Would you repeat each line below precisely as it stands?

START EXCERPTED DATA

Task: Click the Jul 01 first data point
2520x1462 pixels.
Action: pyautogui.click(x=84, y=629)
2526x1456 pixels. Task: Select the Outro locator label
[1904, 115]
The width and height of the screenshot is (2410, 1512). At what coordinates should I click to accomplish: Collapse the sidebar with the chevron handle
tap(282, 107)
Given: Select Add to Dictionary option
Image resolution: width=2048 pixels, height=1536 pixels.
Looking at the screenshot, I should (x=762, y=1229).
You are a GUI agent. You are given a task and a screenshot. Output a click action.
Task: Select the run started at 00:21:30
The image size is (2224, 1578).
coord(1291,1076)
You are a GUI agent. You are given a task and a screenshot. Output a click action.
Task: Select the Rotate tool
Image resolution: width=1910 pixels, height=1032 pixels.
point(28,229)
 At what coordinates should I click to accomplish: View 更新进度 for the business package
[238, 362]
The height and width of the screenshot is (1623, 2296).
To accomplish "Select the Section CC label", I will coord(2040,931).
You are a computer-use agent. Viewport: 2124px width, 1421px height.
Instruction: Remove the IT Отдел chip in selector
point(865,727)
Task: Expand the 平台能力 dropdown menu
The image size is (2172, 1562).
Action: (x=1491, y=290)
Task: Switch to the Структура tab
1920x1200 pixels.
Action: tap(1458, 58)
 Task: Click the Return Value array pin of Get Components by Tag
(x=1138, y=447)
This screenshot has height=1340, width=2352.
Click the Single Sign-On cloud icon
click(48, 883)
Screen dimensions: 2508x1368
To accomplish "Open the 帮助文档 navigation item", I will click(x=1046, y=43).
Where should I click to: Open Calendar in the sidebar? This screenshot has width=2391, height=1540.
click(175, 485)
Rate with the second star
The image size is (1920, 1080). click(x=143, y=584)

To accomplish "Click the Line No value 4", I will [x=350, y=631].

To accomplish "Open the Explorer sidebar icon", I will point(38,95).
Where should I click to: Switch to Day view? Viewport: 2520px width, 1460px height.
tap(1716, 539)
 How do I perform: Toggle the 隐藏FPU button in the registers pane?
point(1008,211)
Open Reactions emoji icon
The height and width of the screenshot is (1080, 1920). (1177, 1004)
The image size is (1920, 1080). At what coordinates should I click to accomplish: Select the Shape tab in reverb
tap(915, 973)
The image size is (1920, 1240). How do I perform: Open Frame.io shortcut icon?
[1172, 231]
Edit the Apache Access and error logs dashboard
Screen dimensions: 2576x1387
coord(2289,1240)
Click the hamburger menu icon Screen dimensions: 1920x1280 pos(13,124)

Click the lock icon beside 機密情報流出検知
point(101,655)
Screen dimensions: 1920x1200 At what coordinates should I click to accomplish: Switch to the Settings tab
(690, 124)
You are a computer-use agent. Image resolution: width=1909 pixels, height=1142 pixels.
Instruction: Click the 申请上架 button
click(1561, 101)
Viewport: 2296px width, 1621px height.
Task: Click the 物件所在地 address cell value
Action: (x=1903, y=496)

END EXCERPTED DATA

● EXERCISE RESPONSE
Task: Click the Jul 01 first data point
2520x1462 pixels.
Action: pyautogui.click(x=84, y=629)
2526x1456 pixels. Task: Select the Outro locator label
[1904, 115]
The width and height of the screenshot is (2410, 1512). At what coordinates should I click to accomplish: Collapse the sidebar with the chevron handle
tap(282, 107)
Given: Select Add to Dictionary option
Image resolution: width=2048 pixels, height=1536 pixels.
Looking at the screenshot, I should (x=762, y=1229).
You are a GUI agent. You are given a task and a screenshot. Output a click action.
Task: Select the run started at 00:21:30
The image size is (2224, 1578).
coord(1291,1076)
You are a GUI agent. You are given a task and a screenshot. Output a click action.
Task: Select the Rotate tool
Image resolution: width=1910 pixels, height=1032 pixels.
point(28,229)
 At what coordinates should I click to accomplish: View 更新进度 for the business package
[238, 362]
The height and width of the screenshot is (1623, 2296).
To accomplish "Select the Section CC label", I will coord(2040,931).
You are a computer-use agent. Viewport: 2124px width, 1421px height.
Instruction: Remove the IT Отдел chip in selector
point(865,727)
Task: Expand the 平台能力 dropdown menu
The image size is (2172, 1562).
Action: (x=1491, y=290)
Task: Switch to the Структура tab
1920x1200 pixels.
Action: tap(1458, 58)
 Task: Click the Return Value array pin of Get Components by Tag
(x=1138, y=447)
This screenshot has height=1340, width=2352.
Click the Single Sign-On cloud icon
click(48, 883)
Screen dimensions: 2508x1368
To accomplish "Open the 帮助文档 navigation item", I will click(x=1046, y=43).
Where should I click to: Open Calendar in the sidebar? This screenshot has width=2391, height=1540.
click(175, 485)
Rate with the second star
The image size is (1920, 1080). click(x=143, y=584)

To accomplish "Click the Line No value 4", I will [x=350, y=631].

To accomplish "Open the Explorer sidebar icon", I will point(38,95).
Where should I click to: Switch to Day view? Viewport: 2520px width, 1460px height.
tap(1716, 539)
 How do I perform: Toggle the 隐藏FPU button in the registers pane?
point(1008,211)
Open Reactions emoji icon
The height and width of the screenshot is (1080, 1920). (1177, 1004)
The image size is (1920, 1080). At what coordinates should I click to accomplish: Select the Shape tab in reverb
tap(915, 973)
The image size is (1920, 1240). How do I perform: Open Frame.io shortcut icon?
[1172, 231]
Edit the Apache Access and error logs dashboard
Screen dimensions: 2576x1387
coord(2289,1240)
Click the hamburger menu icon Screen dimensions: 1920x1280 pos(13,124)

Click the lock icon beside 機密情報流出検知
point(101,655)
Screen dimensions: 1920x1200 At what coordinates should I click to accomplish: Switch to the Settings tab
(690, 124)
You are a computer-use agent. Image resolution: width=1909 pixels, height=1142 pixels.
Instruction: Click the 申请上架 button
click(1561, 101)
Viewport: 2296px width, 1621px height.
Task: Click the 物件所在地 address cell value
Action: (x=1903, y=496)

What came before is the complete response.